Lamingtons

LamingtonsWhen I grew up in South Africa, I loved ystervarkies (roughly translated into small porcupines), it was only much later that I learned that they actually have an English name, lamingtons. I haven’t seen then anywhere in the UK and they seem to be a brilliant little winter treat, so I found a recipe, which seemed reasonable, but it needed quite a bit of work to make it just right. 

I’m going to say this a bunch of time throughout the method, but you really have to be very careful with the sponge. It doesn’t use any baking powder so be very gentle with the mixture to not lose any of the air. 

Ingredients

For the Sponge

  • 3 eggs
  • 125 grams butter, softened
  • 1 cup sugar (250ml)
  • 2 cups flour (500ml)
  • 2 teaspoons vanilla extract

For the Icing

  • 2 cups icing sugar (500ml)
  • 3 tablespoons coco powder
  • 6 tablespoons water
  • 2 cups coconut (500ml)

— Required tasks —
(a) Decide whether each statement agrees with the lamington recipe, answering yes or no and quoting the deciding words: (i) The sponge contains no baking powder. (ii) The icing calls for 4 tablespoons of water. (iii) The sponge needs 3 eggs.
(b) According to the lamington recipe, how much butter goes into the sponge?
(c) Carry the lamington recipe forward from its final line.

— Entries —
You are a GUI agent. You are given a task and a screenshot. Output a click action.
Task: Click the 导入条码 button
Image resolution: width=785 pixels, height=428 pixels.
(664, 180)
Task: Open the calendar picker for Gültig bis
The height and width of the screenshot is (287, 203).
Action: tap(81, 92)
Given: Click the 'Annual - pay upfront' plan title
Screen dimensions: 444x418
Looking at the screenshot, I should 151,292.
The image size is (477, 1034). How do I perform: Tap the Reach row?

==

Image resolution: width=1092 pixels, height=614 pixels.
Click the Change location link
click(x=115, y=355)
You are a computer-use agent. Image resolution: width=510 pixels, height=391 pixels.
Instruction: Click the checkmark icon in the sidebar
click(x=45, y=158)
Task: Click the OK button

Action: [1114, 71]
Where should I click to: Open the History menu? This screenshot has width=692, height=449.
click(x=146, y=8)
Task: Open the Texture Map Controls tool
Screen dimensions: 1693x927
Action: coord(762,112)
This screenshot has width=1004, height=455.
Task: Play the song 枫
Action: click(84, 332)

— Written responses —
(a)
(i) Yes: "It doesn’t use any baking powder"
(ii) No: "6 tablespoons water"
(iii) Yes: "3 eggs"

(b) 125 grams of softened butter.

(c)
Method

For the Sponge

  • Preheat the oven to 180ºC.
  • Grease and line a square baking tin (20cm x 20cm) with greaseproof paper.
  • Mix eggs, softened butter and sugar until light and creamy, about 8 minutes.
  • Add one cup of flour and vanilla extract at a time and mix with a cold metal spoon.
  • Place mixture into a square greased baking dish and place into the oven.
  • Bake for approximately 20-25 minutes.
  • Once done, remove from the oven and let it stand until cooled.

For the Icing

  • Mix the cocoa and icing sugar together and add 1 tablespoon of water at a time – this needs to form a liquid approximately the consistency of melted chocolate.
  • Cut the sponge into cubes and place the coconut in a separate dish.
  • Dip the sponge cubes in the icing mixture and then into the coconut until it is completely covered with the coconut.
  • Let the squares stand until the icing is dry before serving.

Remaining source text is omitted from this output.